● **Objective**
Count the lines in the items below that contain the string "width", treating uppercase and lowercase as different, and reply with only that number.

* Start *

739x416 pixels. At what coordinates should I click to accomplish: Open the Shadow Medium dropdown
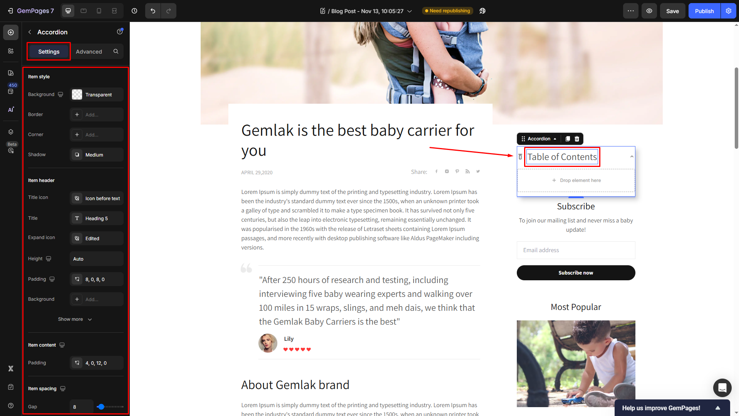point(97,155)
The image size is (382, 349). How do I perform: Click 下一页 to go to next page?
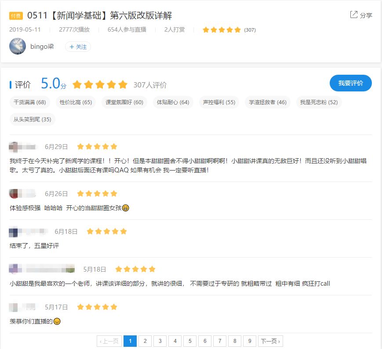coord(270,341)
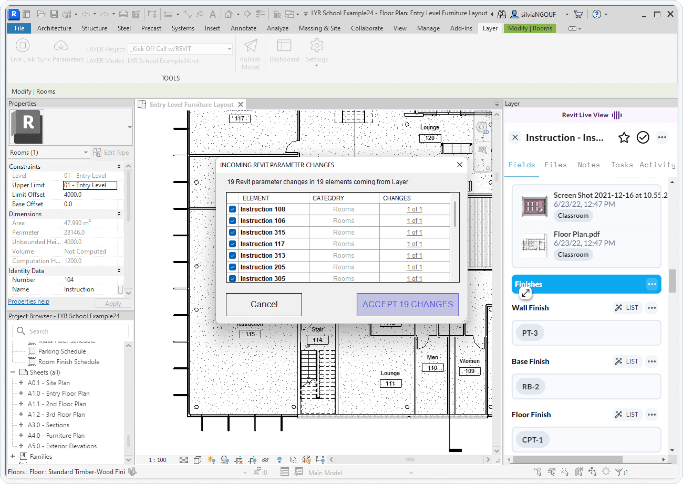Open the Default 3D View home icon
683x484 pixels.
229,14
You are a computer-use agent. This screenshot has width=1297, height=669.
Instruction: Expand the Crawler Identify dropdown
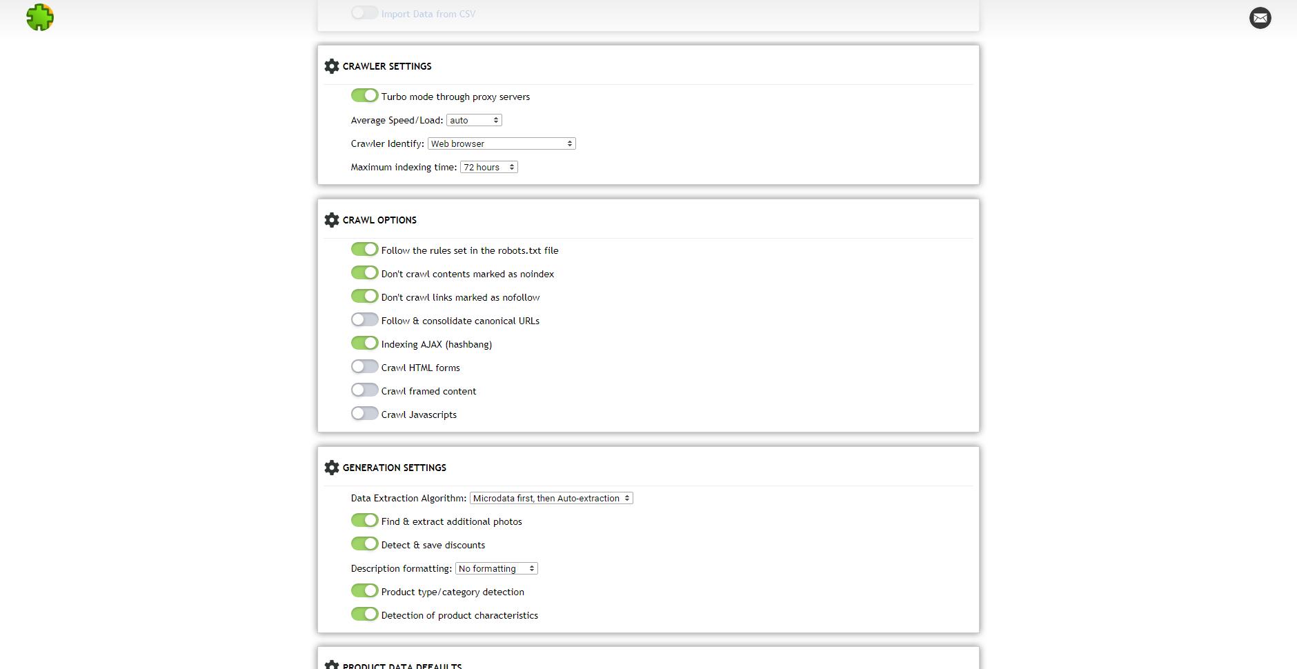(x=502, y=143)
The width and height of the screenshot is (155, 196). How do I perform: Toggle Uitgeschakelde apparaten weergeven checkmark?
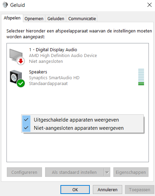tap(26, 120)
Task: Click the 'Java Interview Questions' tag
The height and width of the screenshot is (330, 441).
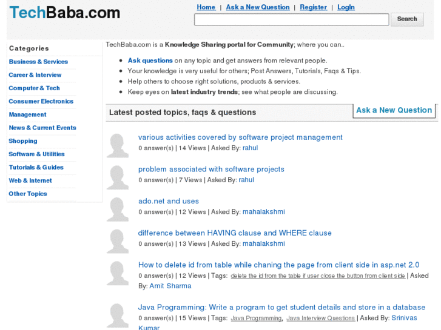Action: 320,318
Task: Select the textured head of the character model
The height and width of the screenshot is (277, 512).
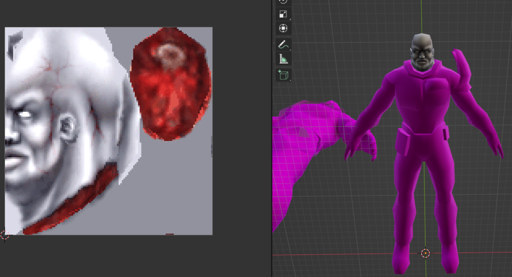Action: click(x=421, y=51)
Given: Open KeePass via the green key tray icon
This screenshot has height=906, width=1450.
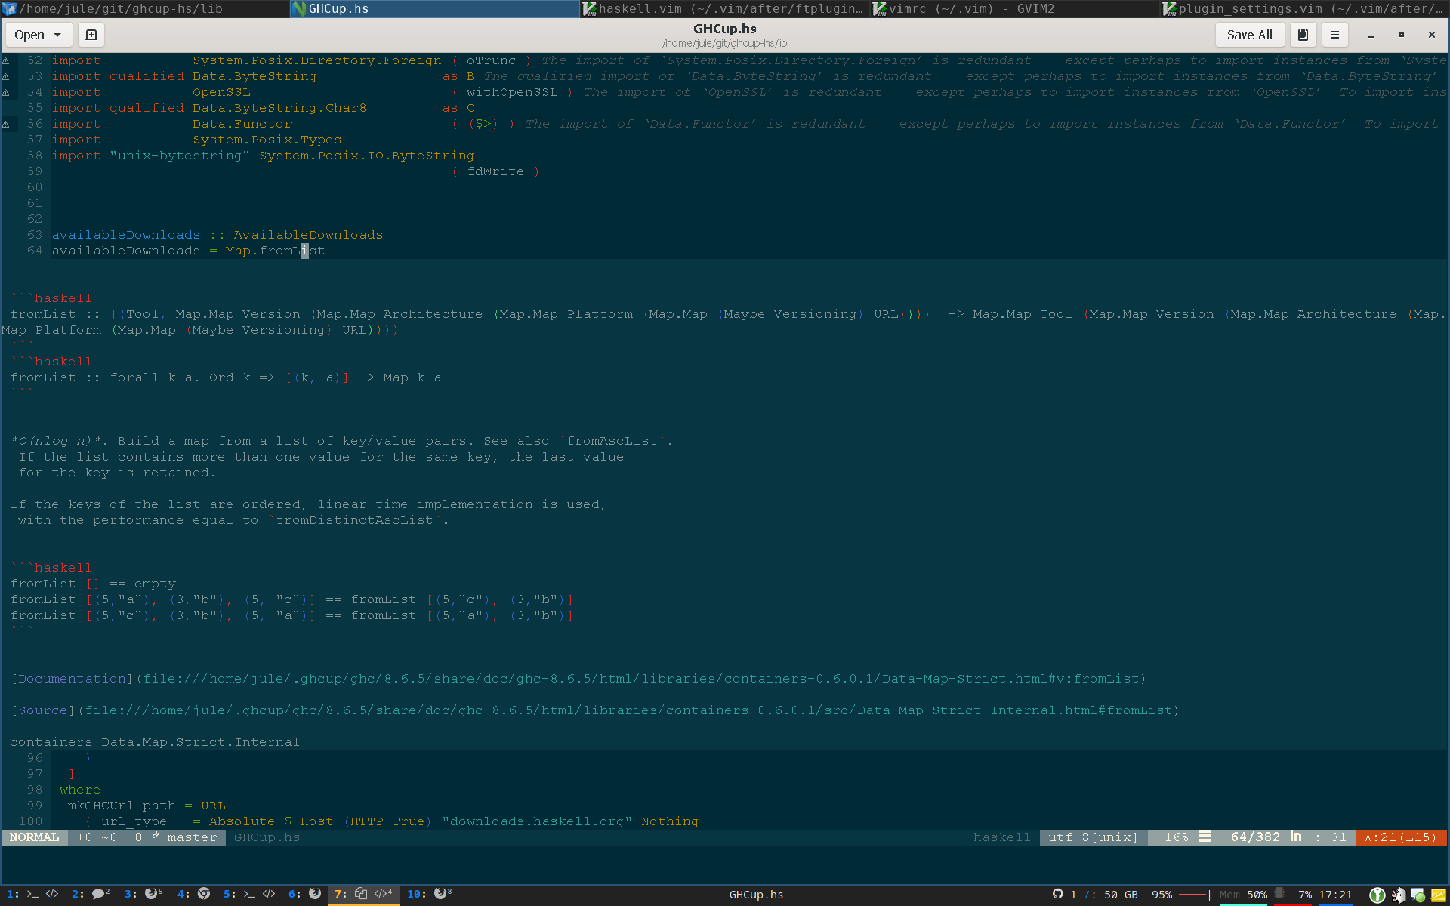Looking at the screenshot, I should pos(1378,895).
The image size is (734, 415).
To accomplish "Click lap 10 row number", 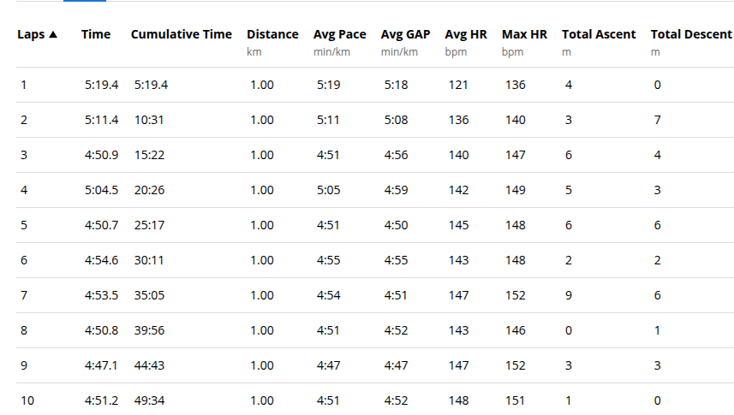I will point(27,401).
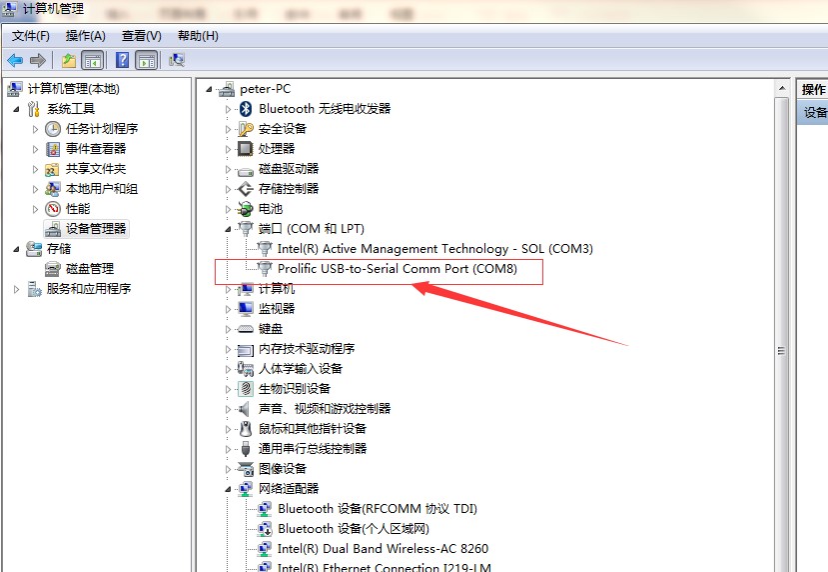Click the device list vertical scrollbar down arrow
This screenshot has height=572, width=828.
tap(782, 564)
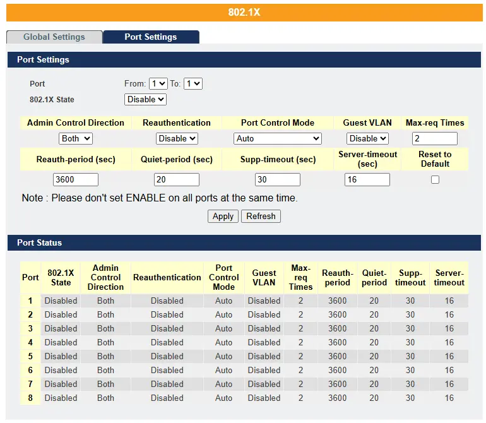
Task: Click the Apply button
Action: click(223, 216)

* End *

● **Response to this exercise**
6